Records for pointing to text and elements:
•••

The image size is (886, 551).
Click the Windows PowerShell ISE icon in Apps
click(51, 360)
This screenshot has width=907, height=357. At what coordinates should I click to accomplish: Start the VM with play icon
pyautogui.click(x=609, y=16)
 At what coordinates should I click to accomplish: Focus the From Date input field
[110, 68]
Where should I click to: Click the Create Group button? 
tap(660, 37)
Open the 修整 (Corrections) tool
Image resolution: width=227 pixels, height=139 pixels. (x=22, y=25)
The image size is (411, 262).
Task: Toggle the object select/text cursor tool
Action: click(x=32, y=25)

•••

GOAL OF THE EXERCISE >>
Copy out every one of the records above line for line, changing nothing.

RESPONSE TO THIS EXERCISE >>
The image size is (886, 551).
Click the Windows PowerShell ISE icon in Apps
click(51, 360)
This screenshot has width=907, height=357. At what coordinates should I click to accomplish: Start the VM with play icon
pyautogui.click(x=609, y=16)
 At what coordinates should I click to accomplish: Focus the From Date input field
[110, 68]
Where should I click to: Click the Create Group button? 
tap(660, 37)
Open the 修整 (Corrections) tool
Image resolution: width=227 pixels, height=139 pixels. (x=22, y=25)
The image size is (411, 262).
Task: Toggle the object select/text cursor tool
Action: click(x=32, y=25)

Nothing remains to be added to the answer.